start

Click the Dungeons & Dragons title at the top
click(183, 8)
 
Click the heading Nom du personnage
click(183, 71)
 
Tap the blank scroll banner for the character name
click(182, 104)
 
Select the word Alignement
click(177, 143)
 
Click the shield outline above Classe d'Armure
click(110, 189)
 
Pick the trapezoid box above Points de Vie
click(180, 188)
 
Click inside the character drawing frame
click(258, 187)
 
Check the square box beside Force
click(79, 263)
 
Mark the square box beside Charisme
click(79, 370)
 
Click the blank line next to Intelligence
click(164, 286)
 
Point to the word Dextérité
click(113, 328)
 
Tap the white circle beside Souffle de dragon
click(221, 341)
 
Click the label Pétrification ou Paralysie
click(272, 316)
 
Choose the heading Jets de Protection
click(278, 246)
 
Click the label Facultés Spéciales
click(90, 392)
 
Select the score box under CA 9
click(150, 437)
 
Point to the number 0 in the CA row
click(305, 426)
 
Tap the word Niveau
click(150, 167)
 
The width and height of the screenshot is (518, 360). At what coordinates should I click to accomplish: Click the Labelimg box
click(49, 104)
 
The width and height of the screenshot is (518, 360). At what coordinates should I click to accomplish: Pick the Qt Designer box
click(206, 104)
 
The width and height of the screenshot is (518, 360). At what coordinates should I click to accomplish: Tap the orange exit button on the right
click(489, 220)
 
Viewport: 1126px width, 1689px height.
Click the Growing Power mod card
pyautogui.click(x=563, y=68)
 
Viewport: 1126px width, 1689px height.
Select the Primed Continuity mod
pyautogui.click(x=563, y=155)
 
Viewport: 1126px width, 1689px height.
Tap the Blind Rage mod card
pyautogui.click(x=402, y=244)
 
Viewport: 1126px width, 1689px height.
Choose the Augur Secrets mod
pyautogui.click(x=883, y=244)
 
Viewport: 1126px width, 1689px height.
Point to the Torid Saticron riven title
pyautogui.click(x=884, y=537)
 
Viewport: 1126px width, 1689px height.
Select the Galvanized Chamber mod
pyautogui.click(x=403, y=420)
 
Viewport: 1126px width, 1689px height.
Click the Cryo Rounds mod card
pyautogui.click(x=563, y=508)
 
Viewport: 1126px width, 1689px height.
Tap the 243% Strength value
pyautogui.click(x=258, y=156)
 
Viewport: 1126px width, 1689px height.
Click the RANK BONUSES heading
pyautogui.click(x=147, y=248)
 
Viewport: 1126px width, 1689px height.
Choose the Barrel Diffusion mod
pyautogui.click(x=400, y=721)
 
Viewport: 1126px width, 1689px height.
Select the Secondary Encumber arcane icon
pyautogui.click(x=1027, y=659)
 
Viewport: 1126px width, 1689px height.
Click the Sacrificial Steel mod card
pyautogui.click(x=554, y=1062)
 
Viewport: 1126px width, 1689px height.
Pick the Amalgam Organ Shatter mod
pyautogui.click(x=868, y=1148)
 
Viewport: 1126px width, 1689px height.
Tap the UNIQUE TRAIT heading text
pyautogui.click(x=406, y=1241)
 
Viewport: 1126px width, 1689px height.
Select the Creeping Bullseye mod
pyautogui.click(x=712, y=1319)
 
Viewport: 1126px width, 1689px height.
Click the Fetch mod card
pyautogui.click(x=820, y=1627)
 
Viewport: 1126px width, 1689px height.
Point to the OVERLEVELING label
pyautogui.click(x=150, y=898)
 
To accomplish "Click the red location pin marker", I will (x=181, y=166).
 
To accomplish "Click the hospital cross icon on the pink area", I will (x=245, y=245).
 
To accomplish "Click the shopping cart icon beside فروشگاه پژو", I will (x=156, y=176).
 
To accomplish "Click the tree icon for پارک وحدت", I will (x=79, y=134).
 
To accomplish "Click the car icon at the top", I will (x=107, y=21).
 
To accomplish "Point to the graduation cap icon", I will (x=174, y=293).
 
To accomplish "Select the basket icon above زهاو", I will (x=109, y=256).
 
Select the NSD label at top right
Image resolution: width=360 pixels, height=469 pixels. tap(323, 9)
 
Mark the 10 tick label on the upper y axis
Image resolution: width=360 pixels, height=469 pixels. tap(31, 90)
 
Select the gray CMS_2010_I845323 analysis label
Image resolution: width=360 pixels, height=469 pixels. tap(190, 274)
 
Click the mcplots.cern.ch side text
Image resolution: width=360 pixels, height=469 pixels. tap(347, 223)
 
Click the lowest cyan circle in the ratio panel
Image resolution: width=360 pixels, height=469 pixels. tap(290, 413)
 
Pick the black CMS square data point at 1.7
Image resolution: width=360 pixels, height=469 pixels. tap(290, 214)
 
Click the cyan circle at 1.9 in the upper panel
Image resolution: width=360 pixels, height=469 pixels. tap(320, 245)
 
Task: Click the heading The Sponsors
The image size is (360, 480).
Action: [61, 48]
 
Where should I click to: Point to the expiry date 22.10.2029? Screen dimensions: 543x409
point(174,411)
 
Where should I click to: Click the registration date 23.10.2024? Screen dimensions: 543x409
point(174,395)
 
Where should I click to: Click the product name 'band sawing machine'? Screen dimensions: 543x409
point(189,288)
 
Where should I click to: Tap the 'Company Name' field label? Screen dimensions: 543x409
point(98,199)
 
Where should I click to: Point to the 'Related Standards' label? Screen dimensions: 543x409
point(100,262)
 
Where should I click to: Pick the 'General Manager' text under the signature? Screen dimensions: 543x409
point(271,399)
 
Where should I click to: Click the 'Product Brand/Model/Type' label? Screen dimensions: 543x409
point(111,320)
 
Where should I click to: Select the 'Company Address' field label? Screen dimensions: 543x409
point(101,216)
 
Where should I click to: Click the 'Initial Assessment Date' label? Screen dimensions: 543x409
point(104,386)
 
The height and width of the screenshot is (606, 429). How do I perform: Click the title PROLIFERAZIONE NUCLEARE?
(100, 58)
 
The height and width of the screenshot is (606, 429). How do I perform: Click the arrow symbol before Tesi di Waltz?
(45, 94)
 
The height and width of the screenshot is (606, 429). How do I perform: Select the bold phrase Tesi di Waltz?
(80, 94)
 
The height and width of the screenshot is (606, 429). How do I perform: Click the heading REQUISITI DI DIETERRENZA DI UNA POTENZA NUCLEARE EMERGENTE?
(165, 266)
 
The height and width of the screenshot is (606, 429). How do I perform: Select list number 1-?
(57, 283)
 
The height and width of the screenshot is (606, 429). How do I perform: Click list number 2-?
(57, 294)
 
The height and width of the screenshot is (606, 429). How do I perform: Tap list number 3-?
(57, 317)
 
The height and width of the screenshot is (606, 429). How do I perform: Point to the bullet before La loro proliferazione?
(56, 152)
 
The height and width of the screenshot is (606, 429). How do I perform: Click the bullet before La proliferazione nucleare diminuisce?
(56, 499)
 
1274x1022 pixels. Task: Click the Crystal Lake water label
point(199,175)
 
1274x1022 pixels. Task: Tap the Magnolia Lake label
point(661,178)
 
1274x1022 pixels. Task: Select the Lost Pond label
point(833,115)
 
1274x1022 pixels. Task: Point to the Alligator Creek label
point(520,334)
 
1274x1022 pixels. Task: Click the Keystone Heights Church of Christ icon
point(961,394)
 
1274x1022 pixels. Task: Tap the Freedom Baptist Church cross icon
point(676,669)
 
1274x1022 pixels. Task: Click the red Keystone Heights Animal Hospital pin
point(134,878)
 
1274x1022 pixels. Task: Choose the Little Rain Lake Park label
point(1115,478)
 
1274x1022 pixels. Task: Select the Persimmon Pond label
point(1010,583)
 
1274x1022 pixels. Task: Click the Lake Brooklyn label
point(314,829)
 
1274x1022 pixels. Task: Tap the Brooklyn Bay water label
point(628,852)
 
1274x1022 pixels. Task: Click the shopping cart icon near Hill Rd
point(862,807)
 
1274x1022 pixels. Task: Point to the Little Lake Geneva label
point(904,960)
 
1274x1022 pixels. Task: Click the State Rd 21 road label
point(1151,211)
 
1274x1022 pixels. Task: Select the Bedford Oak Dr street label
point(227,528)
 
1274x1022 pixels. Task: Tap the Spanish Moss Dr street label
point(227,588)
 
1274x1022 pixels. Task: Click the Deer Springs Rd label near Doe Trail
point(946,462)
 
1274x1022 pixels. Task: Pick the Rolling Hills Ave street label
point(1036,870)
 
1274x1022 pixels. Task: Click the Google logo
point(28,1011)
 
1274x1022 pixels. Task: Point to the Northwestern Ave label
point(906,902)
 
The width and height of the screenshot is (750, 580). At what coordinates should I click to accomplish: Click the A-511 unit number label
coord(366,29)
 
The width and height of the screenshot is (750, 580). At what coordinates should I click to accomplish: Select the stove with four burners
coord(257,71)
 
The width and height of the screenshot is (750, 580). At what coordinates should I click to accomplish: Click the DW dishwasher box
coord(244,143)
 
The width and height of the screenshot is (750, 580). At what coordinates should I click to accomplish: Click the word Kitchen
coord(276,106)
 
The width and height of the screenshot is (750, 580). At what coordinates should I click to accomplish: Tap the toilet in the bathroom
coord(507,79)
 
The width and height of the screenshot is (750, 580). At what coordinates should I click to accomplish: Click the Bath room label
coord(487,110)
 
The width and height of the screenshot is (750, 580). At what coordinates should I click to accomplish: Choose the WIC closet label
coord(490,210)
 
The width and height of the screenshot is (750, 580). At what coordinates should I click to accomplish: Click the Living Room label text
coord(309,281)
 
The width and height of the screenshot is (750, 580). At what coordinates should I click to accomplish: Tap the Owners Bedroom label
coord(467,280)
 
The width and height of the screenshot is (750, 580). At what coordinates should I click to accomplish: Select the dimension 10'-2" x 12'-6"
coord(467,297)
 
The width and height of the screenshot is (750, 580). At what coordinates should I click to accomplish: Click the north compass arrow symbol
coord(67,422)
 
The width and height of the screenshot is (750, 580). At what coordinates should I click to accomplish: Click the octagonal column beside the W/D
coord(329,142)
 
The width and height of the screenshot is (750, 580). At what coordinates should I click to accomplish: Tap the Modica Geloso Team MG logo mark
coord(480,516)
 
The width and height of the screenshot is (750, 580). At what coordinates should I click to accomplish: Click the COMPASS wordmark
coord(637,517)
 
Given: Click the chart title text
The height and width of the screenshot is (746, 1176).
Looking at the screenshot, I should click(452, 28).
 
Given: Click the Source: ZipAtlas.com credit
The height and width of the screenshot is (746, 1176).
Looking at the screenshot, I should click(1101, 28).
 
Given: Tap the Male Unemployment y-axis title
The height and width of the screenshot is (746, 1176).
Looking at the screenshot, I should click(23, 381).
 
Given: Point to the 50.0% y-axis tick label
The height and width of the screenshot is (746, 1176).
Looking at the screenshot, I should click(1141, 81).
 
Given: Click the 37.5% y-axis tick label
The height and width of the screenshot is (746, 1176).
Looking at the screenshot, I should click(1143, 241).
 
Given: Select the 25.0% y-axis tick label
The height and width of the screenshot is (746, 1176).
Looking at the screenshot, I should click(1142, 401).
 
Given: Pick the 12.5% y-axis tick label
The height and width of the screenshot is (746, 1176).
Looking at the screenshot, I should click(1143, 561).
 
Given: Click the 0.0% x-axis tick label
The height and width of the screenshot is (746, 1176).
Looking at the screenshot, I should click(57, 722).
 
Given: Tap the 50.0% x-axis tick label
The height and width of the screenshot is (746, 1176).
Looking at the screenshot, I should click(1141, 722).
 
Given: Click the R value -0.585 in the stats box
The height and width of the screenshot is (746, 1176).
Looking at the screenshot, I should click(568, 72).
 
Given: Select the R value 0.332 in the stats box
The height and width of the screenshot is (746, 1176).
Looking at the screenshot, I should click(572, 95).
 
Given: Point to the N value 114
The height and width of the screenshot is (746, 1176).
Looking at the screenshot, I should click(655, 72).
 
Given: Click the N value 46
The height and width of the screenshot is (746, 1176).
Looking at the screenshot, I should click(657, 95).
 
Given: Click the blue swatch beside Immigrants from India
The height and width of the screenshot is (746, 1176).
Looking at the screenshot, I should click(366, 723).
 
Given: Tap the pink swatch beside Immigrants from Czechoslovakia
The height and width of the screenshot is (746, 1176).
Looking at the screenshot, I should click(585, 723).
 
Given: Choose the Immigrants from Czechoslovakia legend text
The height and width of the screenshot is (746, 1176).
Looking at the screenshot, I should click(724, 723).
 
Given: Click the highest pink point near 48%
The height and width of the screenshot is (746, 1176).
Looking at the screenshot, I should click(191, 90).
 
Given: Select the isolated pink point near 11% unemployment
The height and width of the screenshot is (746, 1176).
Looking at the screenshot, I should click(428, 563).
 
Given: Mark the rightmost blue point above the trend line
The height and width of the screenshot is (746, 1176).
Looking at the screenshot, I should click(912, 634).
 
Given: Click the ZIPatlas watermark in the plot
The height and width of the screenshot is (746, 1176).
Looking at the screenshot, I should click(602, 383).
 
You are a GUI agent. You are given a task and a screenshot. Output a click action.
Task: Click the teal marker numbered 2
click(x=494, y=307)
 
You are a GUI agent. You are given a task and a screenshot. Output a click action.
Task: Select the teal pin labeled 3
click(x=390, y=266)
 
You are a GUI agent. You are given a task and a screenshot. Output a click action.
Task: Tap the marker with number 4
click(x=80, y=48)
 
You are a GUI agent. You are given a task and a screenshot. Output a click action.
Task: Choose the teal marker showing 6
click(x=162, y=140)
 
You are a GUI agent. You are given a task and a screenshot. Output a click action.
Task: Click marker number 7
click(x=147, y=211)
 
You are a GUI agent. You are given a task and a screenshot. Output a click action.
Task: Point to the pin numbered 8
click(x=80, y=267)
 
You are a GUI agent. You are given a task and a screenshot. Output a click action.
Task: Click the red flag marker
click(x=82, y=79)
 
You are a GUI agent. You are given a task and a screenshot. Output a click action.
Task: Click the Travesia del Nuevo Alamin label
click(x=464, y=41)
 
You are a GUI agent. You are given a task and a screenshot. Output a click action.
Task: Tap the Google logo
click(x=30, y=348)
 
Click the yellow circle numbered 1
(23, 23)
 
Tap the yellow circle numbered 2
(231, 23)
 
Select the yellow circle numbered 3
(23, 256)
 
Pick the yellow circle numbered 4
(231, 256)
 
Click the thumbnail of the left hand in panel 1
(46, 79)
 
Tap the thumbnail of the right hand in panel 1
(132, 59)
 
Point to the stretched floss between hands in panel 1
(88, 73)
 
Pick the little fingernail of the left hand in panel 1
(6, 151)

end

-- PROBLEM --
Render the listing above as a Markdown table with the columns "Row" and "Line", starting at the line that contains "proliferazione nucleare diminuisce?" and ending at the line that contains "coord(366,29)", both included. Number each row and leave out blank lines.

-- FINAL RESULT --
| Row | Line |
|---|---|
| 1 | The height and width of the screenshot is (606, 429). How do I perform: Click the bullet before La proliferazione nucleare diminuisce? |
| 2 | (56, 499) |
| 3 | 1274x1022 pixels. Task: Click the Crystal Lake water label |
| 4 | point(199,175) |
| 5 | 1274x1022 pixels. Task: Tap the Magnolia Lake label |
| 6 | point(661,178) |
| 7 | 1274x1022 pixels. Task: Select the Lost Pond label |
| 8 | point(833,115) |
| 9 | 1274x1022 pixels. Task: Point to the Alligator Creek label |
| 10 | point(520,334) |
| 11 | 1274x1022 pixels. Task: Click the Keystone Heights Church of Christ icon |
| 12 | point(961,394) |
| 13 | 1274x1022 pixels. Task: Tap the Freedom Baptist Church cross icon |
| 14 | point(676,669) |
| 15 | 1274x1022 pixels. Task: Click the red Keystone Heights Animal Hospital pin |
| 16 | point(134,878) |
| 17 | 1274x1022 pixels. Task: Choose the Little Rain Lake Park label |
| 18 | point(1115,478) |
| 19 | 1274x1022 pixels. Task: Select the Persimmon Pond label |
| 20 | point(1010,583) |
| 21 | 1274x1022 pixels. Task: Click the Lake Brooklyn label |
| 22 | point(314,829) |
| 23 | 1274x1022 pixels. Task: Tap the Brooklyn Bay water label |
| 24 | point(628,852) |
| 25 | 1274x1022 pixels. Task: Click the shopping cart icon near Hill Rd |
| 26 | point(862,807) |
| 27 | 1274x1022 pixels. Task: Point to the Little Lake Geneva label |
| 28 | point(904,960) |
| 29 | 1274x1022 pixels. Task: Click the State Rd 21 road label |
| 30 | point(1151,211) |
| 31 | 1274x1022 pixels. Task: Select the Bedford Oak Dr street label |
| 32 | point(227,528) |
| 33 | 1274x1022 pixels. Task: Tap the Spanish Moss Dr street label |
| 34 | point(227,588) |
| 35 | 1274x1022 pixels. Task: Click the Deer Springs Rd label near Doe Trail |
| 36 | point(946,462) |
| 37 | 1274x1022 pixels. Task: Pick the Rolling Hills Ave street label |
| 38 | point(1036,870) |
| 39 | 1274x1022 pixels. Task: Click the Google logo |
| 40 | point(28,1011) |
| 41 | 1274x1022 pixels. Task: Point to the Northwestern Ave label |
| 42 | point(906,902) |
| 43 | The width and height of the screenshot is (750, 580). At what coordinates should I click to accomplish: Click the A-511 unit number label |
| 44 | coord(366,29) |